The Fourteenth Amendment, while it applies to all, was passed with a special intent to protect the blacks from discrimination against them. That Amendment not only gave citizenship and the privileges of citizenship to persons of color, but it denied to any state the power to withhold from them the equal protection of the laws. What is this but declaring that the law in the states shall be the same for the black as for the white; that all persons, whether colored or white, shall stand equal before the laws of the states, and, in regard to the colored race, for whose protection the amendment was primarily designed, that no discrimination shall be made against them by law because of their color?


The plaintiff, L.A. Nixon, was an African American citizen of the United States and Texas who lived in El Paso. He was a registered Democratic voter and on July 26, 1924, Nixon attempted to vote in a primary election. Based on a Texas statute passed in May 1923 that prevented African Americans from voting, Nixon was unable to vote. He sued the Judges of Election and argued that the statute violated his Fourteenth and Fifteenth Amendment rights. The defendants motioned for dismissal by arguing that the subject matter of the case was political and therefore did not fall within the jurisdiction of the court. The court granted the motion to dismiss.
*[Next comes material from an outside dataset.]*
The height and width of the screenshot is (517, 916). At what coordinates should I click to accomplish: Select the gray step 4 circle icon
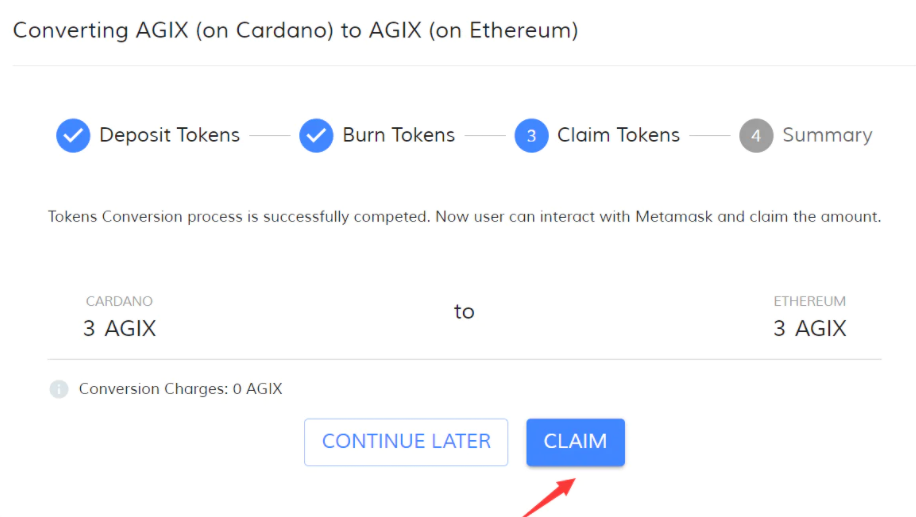pyautogui.click(x=756, y=136)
Was the suit properly dismissed for lack of jurisdiction?




The court reversed the order granting the motion to dismiss. The court held that even though the suit concerned political action, plaintiff alleged and sought to recover private damages. Suits for private damages were clearly justiciable. Further, Tex. Rev. Civ. Stat. art. 3093a was an obvious infringement of the Fourteenth Amendment because it discriminated against African-Americans solely because of the color of their skin. There was no rational basis for the statute.